For instance, it was stated that in
Cape
Metropolitan Council v Metro Inspection Services Western Cape CC and
Others
[5]
,
Streicher JA held that;
‘
Information
can only be required for the exercise or protection of a right if it
will be of assistance in the exercise or protection
of the right. It
follows that, in order to make out a case for access to information
in terms of s 32, an applicant has to state
what the right is that he
wishes to exercise or protect, what the information is which is
required and how that information would
assist him in exercising or
protecting that right.’
[47]
In addressing the remarks made by Streicher JA above, Comrie AJA in
Clutchco
(Pty) Ltd v Davis
[6]
stated:
‘
.
. . the words “assistance” and “assist” . . .

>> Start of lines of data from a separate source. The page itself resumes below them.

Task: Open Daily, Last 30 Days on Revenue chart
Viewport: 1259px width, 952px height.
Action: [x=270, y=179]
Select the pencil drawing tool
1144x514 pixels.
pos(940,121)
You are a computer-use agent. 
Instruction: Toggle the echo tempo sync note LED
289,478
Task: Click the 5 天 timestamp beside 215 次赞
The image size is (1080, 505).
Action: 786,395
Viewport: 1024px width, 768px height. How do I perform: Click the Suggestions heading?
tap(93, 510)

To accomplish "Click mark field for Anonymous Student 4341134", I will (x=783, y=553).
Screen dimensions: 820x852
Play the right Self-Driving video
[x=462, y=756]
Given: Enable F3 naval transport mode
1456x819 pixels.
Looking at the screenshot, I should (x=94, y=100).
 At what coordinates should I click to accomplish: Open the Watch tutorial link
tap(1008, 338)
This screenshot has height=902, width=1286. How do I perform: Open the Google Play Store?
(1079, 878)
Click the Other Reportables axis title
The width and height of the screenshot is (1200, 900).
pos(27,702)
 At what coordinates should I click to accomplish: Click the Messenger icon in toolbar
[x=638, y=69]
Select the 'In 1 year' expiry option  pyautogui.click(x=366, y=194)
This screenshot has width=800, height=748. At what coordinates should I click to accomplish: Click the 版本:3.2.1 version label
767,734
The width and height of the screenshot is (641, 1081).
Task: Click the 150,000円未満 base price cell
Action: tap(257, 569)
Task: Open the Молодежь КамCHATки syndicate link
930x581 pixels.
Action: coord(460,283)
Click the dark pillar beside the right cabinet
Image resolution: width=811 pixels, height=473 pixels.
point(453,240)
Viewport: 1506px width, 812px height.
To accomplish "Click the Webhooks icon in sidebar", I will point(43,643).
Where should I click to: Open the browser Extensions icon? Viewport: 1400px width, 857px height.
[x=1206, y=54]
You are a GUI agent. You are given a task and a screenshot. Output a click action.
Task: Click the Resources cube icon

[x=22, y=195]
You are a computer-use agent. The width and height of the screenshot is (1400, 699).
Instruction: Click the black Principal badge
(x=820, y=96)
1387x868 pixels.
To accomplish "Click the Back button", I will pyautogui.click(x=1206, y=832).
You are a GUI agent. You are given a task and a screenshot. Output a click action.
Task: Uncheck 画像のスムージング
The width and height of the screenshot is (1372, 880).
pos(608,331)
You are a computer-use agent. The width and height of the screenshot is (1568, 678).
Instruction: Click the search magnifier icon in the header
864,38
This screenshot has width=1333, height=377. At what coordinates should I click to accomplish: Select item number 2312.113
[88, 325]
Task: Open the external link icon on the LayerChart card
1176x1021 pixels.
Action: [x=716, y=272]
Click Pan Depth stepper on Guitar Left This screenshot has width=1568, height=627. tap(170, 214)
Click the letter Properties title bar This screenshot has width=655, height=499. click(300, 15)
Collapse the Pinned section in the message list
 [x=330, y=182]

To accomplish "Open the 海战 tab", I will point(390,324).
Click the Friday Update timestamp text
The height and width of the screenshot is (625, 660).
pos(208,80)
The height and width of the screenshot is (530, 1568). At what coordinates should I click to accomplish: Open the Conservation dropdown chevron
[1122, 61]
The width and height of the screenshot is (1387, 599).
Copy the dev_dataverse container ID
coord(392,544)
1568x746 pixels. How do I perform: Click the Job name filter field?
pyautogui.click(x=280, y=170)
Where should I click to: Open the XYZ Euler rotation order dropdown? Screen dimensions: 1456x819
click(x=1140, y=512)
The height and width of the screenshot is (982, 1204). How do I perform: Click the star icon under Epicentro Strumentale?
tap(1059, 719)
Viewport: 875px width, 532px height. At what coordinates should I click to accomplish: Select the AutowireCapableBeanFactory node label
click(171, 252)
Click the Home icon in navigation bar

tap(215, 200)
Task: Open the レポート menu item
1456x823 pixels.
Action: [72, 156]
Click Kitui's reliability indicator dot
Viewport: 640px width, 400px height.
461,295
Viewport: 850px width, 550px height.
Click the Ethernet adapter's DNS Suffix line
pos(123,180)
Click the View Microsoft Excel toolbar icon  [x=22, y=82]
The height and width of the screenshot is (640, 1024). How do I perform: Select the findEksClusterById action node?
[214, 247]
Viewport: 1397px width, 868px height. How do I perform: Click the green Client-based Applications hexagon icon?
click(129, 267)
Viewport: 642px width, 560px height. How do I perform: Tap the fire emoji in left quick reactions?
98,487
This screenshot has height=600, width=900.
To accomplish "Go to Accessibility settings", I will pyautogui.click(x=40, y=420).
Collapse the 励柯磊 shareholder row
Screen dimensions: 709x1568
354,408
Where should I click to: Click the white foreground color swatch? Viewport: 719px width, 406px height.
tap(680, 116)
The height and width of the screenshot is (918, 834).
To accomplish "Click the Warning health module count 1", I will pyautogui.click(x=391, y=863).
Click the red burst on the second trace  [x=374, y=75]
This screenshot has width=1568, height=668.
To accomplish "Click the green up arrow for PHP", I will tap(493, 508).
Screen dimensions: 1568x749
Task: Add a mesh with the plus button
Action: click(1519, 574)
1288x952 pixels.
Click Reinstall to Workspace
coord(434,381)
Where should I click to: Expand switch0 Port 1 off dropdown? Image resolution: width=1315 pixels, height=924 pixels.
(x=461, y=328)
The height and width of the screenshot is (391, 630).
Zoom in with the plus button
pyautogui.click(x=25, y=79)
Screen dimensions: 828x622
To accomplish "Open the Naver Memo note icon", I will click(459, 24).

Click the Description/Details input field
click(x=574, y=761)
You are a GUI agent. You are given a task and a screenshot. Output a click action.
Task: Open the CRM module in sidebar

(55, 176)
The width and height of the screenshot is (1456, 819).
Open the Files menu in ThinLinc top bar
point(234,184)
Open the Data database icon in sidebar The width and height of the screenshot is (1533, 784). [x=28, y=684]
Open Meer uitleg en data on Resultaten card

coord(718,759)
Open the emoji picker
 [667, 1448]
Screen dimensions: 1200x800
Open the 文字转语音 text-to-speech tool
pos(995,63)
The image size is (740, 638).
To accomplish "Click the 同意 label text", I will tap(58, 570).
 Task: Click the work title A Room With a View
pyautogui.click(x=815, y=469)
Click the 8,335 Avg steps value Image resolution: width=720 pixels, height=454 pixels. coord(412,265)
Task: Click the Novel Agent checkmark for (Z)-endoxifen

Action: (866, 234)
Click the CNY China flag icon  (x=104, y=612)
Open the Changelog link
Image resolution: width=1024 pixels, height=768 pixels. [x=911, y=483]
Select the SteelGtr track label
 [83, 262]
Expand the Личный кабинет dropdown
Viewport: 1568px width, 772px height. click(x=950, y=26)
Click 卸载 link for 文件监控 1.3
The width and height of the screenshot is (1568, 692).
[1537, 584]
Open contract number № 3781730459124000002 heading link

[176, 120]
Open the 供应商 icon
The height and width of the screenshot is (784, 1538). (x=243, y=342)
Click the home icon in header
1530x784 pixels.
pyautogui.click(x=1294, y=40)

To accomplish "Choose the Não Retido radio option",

indicates that “required” does not mean necessity,
let
alone dire necessity. I think that reasonably required in the
circumstances is about as precise a formulation as can be achieved,
provided that it is understood to connote a substantial advantage or
an element of need. . . .’
[48]
In delivering the majority judgment, it was argued that Brand JA
approved Streicher JA’s
remarks in
Unitas
Hospital v Van Wyk and Another
[7]
,
and held that:
‘
.
. . it is said that it does not mean the subjective attitude of
“want” or “desire” on the part of the
requester; that, at the one end of the scale, “useful” or
“relevant” for the exercise or protection of
a right is
not enough, but that, at the other end of the scale, the requester
does not have to establish that the information is
“essential”
or “necessary” for the stated purpose. . .’
[49]
Navsa ADP in
Company
Secretary of Arcelormittal SA
[8]
reiterated that the question of whether a record is ‘required’
is inextricably linked to the facts of the matter. The
court went on
to state that:
‘
Thus,
the word “required” in s 50(1)
(a)
of PAIA should be construed as “reasonably required” in
the prevailing circumstances (see
Clutchco
para 12). A scrutinising court should determine whether an applicant
for information did “lay a proper foundation for why
that
document is reasonably required for the exercise or protection of his
or her rights”. . . .’
[50]
In a more recent judgment,
My
Vote Counts NPC v Speaker of the National Assembly and Others
[9]
Cameron J held that:
‘
.
. . The person seeking access to the information must establish a
substantial advantage or element of need. The standard is
accommodating,
flexible and in its application fact-bound. . . .’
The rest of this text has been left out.